_Activity A_:
In the code excerpt below, rewrite the block that starts "# Step 2: Calculate the average hidden state" as a short list of what it does, keeping its main facts.
_Activity B_:
According to the code excerpt below, how long did loading the weights take?
_Activity C_:
List every category name used as a key in the `collected_states` dictionary in the code excerpt below.

(Beginning of Page excerpt)

Loading safetensors checkpoint shards:   0% Completed | 0/1 [00:00<?, ?it/s]


INFO 07-12 17:12:38 [default_loader.py:272] Loading weights took 0.95 seconds
INFO 07-12 17:12:39 [model_runner.py:1255] Model loading took 2.8793 GiB and 0.999760 seconds


Adding requests:   0%|          | 0/3 [00:00<?, ?it/s]

Processed prompts:   0%| | 0/3 [00:00<?, ?it/s, est. speed input: 0.00 toks/s, 

In [5]:
from easysteer.steer import StatisticalControlVector
import numpy as np

# Step 1: Collect all relevant hidden states by category
#-------------------------------------------------

# Initialize a dictionary to collect all hidden states by category and layer
collected_states = {
    "Transition": {},
    "Reflection": {},
    "Execution": {}
}

# Get the number of layers in the model
num_layers = len(all_hidden_states[0])

# Process each sample's classification results to collect hidden states
for sample_idx, qa_results in enumerate(all_classifications):
    for result in qa_results:
        category = result["category"]
        position = result["position_in_tokens"]

        # For each layer, collect hidden states for tokens of this category
        for layer_idx in range(num_layers):
            # Initialize empty list for this layer if not already present
            if layer_idx not in collected_states[category]:
                collected_states[category][layer_idx] = []
            
            # Extract hidden state from the model output
            token_hidden = all_hidden_states[sample_idx][layer_idx][position]
            
            # Convert to numpy for easier processing
            token_hidden = token_hidden.cpu().float().numpy()
            
            # Store the hidden state
            collected_states[category][layer_idx].append(token_hidden)


# Step 2: Calculate the average hidden state for each category at each layer
#-------------------------------------------------

# Initialize result dictionaries
average_vectors = {
    "Transition": {},
    "Reflection": {},
    "Execution": {}
}

# Track vector counts for metadata
vector_counts = {} 

# Process each category
for category, layer_data in collected_states.items():
    # Skip empty categories
    if not layer_data:
        print(f"Warning: No vectors found for category '{category}'. Skipping.")
        continue

    # Record how many vectors we're averaging for this category
    vector_counts[category] = len(layer_data.get(0, []))
    print(f"Calculating average for '{category}' using {vector_counts[category]} vectors.")

    # Calculate average for each layer
    for layer_idx, vectors in layer_data.items():
        # Calculate mean across all vectors for this layer
        mean_vector = np.mean(np.array(vectors), axis=0)
        average_vectors[category][layer_idx] = mean_vector


# Step 3: Package and export as GGUF files
#-------------------------------------------------

# Try to get model type or use a placeholder
try:
    model_type_str = llm.config.model_type
except (AttributeError, NameError):
    print("Warning: Could not determine model_type from `llm` object. Using a placeholder.")

(End of Page excerpt)
(Beginning of Record extracts)

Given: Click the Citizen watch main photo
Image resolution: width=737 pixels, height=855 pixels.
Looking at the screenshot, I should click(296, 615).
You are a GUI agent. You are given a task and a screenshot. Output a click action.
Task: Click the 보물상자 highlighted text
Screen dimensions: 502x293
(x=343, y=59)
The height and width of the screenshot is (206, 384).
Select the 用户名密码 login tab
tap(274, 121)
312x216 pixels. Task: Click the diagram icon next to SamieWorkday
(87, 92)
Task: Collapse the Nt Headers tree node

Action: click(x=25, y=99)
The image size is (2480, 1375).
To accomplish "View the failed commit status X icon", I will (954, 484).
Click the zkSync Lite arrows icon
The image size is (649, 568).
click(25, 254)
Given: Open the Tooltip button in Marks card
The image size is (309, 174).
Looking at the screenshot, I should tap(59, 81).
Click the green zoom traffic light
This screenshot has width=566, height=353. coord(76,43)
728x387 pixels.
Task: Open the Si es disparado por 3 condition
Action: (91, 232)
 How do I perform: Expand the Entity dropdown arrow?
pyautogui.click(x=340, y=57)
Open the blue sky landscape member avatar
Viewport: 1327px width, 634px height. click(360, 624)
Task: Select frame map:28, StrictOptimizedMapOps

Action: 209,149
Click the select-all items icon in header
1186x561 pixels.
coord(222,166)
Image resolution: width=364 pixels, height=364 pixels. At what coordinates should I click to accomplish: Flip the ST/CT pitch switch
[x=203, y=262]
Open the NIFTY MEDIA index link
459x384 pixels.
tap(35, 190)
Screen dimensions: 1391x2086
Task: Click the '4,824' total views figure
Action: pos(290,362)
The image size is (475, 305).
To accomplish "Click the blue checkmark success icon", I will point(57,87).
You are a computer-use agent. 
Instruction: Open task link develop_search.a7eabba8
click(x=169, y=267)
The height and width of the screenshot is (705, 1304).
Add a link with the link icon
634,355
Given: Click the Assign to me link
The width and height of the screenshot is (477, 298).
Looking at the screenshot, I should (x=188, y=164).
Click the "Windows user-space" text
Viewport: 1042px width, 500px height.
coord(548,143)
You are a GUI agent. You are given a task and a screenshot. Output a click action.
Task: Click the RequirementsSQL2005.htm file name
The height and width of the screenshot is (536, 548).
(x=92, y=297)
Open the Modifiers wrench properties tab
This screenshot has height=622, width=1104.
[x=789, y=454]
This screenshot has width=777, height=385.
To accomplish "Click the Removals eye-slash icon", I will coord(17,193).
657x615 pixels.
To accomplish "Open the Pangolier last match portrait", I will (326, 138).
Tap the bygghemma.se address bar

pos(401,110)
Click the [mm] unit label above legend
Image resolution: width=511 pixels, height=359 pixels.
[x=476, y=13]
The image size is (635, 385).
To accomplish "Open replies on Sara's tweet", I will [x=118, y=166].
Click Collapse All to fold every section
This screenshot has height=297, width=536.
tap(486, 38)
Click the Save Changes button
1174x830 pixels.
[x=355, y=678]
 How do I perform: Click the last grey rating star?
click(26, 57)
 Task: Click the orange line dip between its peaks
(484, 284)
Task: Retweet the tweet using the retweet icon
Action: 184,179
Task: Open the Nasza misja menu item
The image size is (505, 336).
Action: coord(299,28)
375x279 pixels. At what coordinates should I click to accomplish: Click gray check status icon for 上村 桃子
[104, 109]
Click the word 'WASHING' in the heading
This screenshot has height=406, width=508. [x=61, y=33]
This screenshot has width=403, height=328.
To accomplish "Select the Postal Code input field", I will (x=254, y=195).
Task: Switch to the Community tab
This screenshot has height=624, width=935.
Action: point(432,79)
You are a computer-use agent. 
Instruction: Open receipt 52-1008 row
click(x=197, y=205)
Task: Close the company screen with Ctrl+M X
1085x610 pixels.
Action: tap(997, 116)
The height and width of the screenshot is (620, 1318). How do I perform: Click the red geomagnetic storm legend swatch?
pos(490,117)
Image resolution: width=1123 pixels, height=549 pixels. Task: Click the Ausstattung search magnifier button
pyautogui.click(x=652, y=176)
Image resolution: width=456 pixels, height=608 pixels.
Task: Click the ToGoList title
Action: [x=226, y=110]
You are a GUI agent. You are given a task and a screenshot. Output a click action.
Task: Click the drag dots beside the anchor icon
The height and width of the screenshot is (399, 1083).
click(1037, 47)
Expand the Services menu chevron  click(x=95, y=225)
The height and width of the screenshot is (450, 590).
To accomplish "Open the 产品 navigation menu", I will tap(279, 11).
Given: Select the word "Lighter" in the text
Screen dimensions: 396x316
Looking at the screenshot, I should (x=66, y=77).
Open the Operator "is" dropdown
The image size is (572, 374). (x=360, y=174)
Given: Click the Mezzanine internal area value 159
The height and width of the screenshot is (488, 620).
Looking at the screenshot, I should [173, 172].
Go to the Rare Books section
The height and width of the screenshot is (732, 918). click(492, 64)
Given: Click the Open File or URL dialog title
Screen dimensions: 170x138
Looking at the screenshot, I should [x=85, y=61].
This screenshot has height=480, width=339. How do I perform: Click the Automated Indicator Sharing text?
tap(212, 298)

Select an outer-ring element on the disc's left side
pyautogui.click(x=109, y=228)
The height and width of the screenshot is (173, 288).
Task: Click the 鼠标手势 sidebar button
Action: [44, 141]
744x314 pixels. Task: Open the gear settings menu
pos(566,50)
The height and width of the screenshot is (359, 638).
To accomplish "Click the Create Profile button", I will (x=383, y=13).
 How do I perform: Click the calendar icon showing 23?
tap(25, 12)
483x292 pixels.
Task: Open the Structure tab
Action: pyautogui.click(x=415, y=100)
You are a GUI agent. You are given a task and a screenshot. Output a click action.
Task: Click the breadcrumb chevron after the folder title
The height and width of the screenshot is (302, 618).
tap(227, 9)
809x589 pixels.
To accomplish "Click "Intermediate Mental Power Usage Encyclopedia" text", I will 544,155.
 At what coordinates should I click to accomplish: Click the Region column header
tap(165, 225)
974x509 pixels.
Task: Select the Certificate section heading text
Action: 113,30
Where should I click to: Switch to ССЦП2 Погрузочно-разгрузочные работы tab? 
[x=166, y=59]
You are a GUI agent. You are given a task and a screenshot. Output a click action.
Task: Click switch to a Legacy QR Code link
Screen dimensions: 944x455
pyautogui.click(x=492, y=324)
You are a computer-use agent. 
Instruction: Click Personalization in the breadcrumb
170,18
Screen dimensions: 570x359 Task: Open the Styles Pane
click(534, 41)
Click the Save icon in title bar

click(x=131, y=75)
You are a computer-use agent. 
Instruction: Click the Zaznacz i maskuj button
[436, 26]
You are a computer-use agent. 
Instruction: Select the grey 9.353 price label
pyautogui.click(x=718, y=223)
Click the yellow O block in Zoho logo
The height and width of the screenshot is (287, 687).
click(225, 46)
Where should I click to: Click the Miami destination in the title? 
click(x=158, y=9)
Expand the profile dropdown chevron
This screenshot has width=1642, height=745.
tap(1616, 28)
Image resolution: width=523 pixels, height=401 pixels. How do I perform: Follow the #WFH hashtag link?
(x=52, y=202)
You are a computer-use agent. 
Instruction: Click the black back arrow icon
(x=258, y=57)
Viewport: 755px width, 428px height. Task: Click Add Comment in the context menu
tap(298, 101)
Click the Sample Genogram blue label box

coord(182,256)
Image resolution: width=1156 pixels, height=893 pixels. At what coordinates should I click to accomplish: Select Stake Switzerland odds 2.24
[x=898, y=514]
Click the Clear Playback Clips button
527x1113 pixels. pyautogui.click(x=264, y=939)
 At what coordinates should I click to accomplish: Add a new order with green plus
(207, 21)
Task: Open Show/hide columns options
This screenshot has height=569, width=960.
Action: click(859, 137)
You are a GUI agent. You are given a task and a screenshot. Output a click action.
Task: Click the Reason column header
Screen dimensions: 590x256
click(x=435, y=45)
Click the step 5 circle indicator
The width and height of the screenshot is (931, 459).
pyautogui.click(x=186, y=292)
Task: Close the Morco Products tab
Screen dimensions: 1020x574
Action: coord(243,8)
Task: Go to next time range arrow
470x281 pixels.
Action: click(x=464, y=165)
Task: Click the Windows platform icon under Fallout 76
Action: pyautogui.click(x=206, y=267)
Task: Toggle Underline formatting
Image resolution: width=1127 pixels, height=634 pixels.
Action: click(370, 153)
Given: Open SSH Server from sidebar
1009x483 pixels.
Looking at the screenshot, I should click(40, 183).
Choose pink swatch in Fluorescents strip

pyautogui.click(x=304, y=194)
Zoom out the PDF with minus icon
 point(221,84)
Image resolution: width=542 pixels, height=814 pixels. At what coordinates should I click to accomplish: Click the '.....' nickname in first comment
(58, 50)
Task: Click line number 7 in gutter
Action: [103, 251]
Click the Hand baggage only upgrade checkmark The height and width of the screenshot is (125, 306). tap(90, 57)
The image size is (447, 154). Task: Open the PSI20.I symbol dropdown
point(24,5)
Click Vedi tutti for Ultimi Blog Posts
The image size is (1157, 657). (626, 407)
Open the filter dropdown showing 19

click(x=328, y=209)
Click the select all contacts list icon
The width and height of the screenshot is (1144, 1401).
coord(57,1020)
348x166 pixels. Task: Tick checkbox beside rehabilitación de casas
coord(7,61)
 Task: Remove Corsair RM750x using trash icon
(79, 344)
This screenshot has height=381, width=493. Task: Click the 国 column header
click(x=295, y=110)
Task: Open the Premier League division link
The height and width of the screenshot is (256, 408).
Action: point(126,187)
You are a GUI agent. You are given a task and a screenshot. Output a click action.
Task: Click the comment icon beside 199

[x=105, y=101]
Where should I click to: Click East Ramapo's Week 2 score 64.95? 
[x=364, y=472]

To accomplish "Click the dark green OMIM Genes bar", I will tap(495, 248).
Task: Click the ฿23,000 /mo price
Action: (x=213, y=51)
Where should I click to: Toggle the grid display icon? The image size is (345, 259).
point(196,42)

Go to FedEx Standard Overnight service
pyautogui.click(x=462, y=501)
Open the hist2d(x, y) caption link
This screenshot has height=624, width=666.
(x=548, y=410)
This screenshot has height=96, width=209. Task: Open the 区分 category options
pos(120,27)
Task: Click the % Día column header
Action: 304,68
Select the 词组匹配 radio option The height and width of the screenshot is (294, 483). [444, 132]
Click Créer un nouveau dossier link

(End of Record extracts)

_Exercise solution A_:
- Sets up an empty `average_vectors` dictionary with the categories "Transition", "Reflection" and "Execution".
- Sets up an empty `vector_counts` dictionary for metadata.
- Goes through each category in `collected_states`. If a category has no data, it prints a warning and skips it.
- Records the number of vectors for the category (counted at layer 0) and prints that it is calculating the average with that many vectors.
- For each layer, takes the mean of all the vectors along axis 0 and stores it in `average_vectors[category][layer_idx]`.

_Exercise solution B_:
0.95 seconds.

_Exercise solution C_:
- Transition
- Reflection
- Execution